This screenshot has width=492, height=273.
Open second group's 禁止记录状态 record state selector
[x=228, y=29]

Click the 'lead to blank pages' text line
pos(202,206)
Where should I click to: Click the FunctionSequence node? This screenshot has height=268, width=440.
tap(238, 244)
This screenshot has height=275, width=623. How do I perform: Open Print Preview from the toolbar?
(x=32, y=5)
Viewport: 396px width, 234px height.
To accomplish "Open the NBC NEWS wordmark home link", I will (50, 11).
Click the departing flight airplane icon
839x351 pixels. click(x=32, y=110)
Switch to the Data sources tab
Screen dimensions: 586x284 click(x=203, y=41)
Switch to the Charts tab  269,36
.....
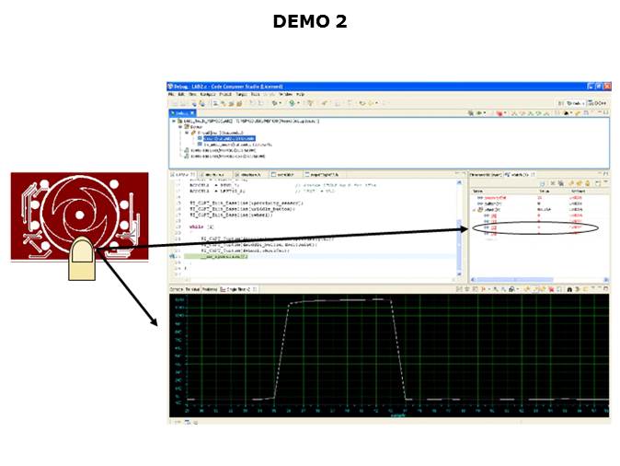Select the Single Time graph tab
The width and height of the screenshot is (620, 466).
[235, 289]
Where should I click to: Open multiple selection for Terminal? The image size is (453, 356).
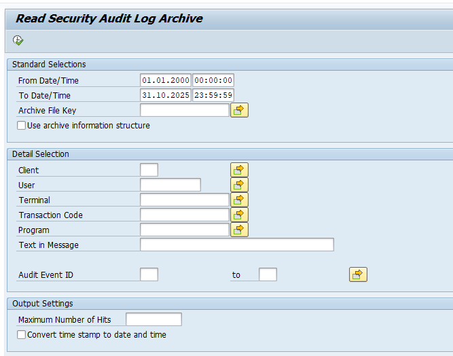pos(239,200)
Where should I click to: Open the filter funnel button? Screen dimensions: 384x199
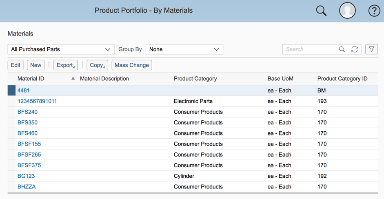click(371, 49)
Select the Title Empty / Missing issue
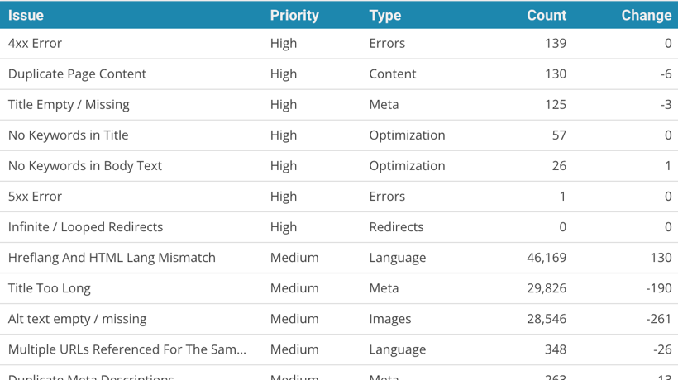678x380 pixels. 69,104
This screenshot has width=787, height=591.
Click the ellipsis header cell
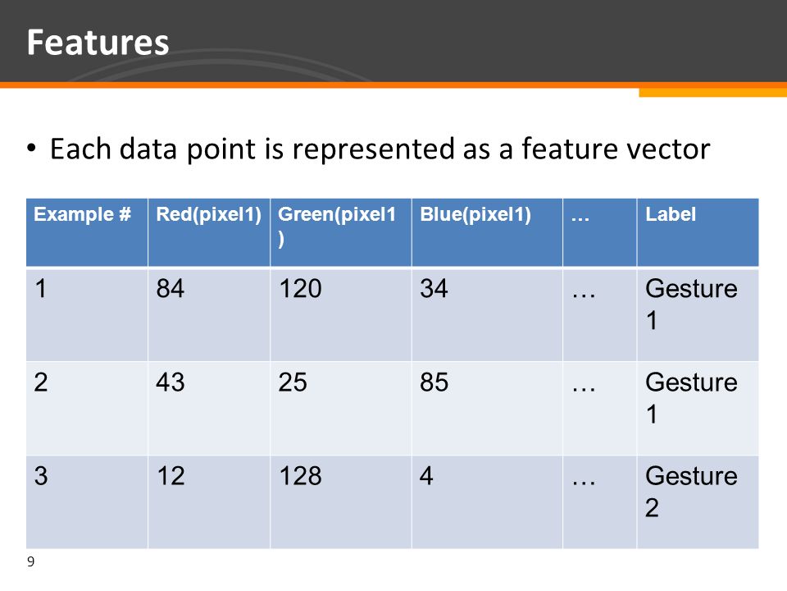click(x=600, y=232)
.....
**EXERCISE:**
Using only the entries above, output the line with "This screenshot has width=492, height=273.", the line with "Switch to the Charts", and all lines between them, exactly as they stand.

**RESPONSE TO THIS TASK:**
This screenshot has width=492, height=273.
Open second group's 禁止记录状态 record state selector
[x=228, y=29]

Click the 'lead to blank pages' text line
pos(202,206)
Where should I click to: Click the FunctionSequence node? This screenshot has height=268, width=440.
tap(238, 244)
This screenshot has height=275, width=623. How do I perform: Open Print Preview from the toolbar?
(x=32, y=5)
Viewport: 396px width, 234px height.
To accomplish "Open the NBC NEWS wordmark home link", I will (50, 11).
Click the departing flight airplane icon
839x351 pixels. click(x=32, y=110)
Switch to the Data sources tab
Screen dimensions: 586x284 click(x=203, y=41)
Switch to the Charts tab  269,36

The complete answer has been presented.